[MATERIAL FOR THIS TASK]
-- BEGIN --
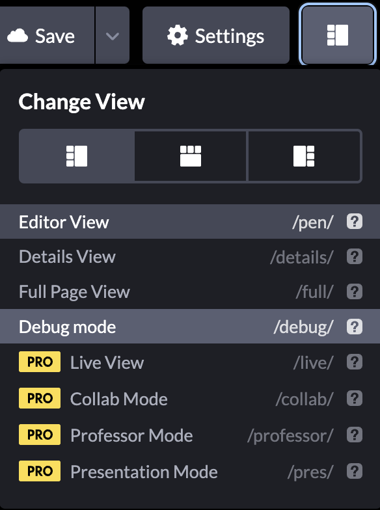Open help icon for Debug mode
The height and width of the screenshot is (510, 380).
pos(354,327)
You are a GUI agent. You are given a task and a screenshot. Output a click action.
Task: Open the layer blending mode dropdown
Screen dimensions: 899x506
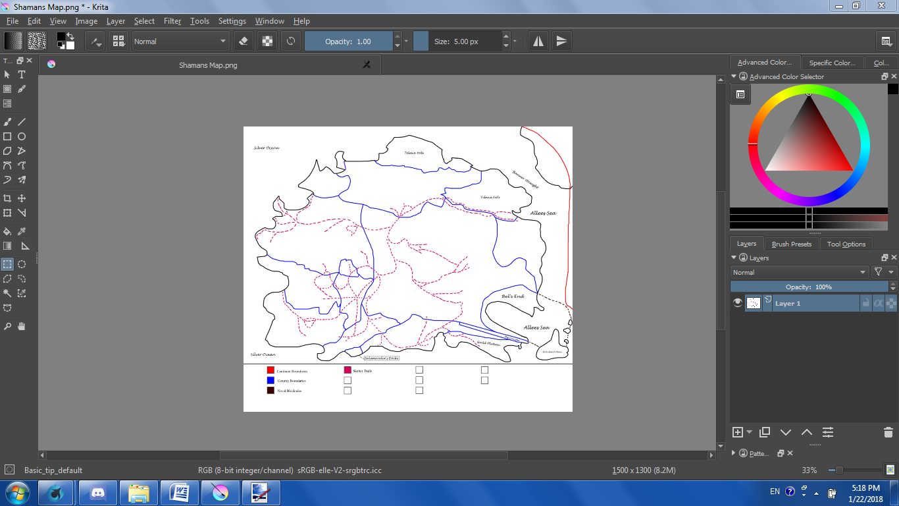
-- END --
[EXERCISE AIM] Reproduce the listing above word for word, omitting the pictures.

[ANSWER TO THIS PROBLEM]
Open help icon for Debug mode
The height and width of the screenshot is (510, 380).
pos(354,327)
You are a GUI agent. You are given a task and a screenshot. Output a click action.
Task: Open the layer blending mode dropdown
Screen dimensions: 899x506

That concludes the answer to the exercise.